Over-sharing on a social network can lead to the discovery of crucial evidence in divorce and child custody cases. According to the American Academy of Matrimonial Lawyers, 81 percent of its members have used or faced evidence plucked from Facebook, MySpace, Twitter and other social networking sites, including YouTube and LinkedIn, over the last five years. Facebook is the unrivaled leader for turning virtual reality into real-life divorce drama. Sixty-six percent of the lawyers surveyed cited Facebook as the source of online evidence. MySpace followed with 15 percent, followed by Twitter at 5 percent.

According to a 2008 report, approximately 1in 5 adults uses Facebook for flirting. However, it is not just PDA with the girlfriend or boyfriend that show up as evidence. Consider Dad forcing the child to de-friend mom, bolstering her alienation of affection claim against him. Or Husband joining E Harmony and declaring his single, childless status while seeking primary custody of said nonexistent children. Other examples include:

— Husband denies anger management issues but posts on Facebook in his “write something about yourself” section: “If you have the balls to get in my face, I’ll kick your ass into submission.”

— Father seeks custody of the kids, claiming (among other things) that Mother never attends the events of the children.
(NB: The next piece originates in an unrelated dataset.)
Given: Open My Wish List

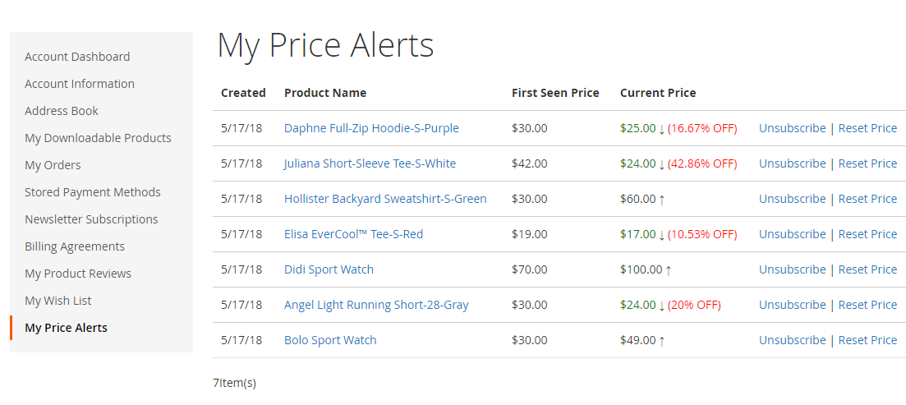Looking at the screenshot, I should (57, 301).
Subpoenaed evidence from the gaming site World of Warcraft tracks her there with her boyfriend at the precise time she was supposed to be out with the children. Mom also loves Facebook’s Farmville at all the wrong times.

— Mom denies in court that she smokes marijuana but posts partying, pot-smoking photos of herself on Facebook.
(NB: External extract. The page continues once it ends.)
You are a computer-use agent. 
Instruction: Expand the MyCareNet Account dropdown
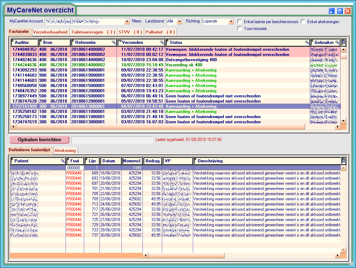(x=127, y=22)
Follow these tips to make sure that your personal life online doesn’t wind up in divorce court:

– What You Say Will Be Held Against You

If you plan on lying under oath, don’t load up social networks with evidence to the contrary.

– Beware of Your Mutual Friends

Going through a divorce is extremely emotional for most couples. The desire to talk trash is great, but so is the pull for friends to take sides.

– Pictures Don’t Lie

On a good day, adults should know better than to post boozy, carousing or sexually explicit photos of themselves on-line, – especially in the middle of a contentious divorce or child custody battle.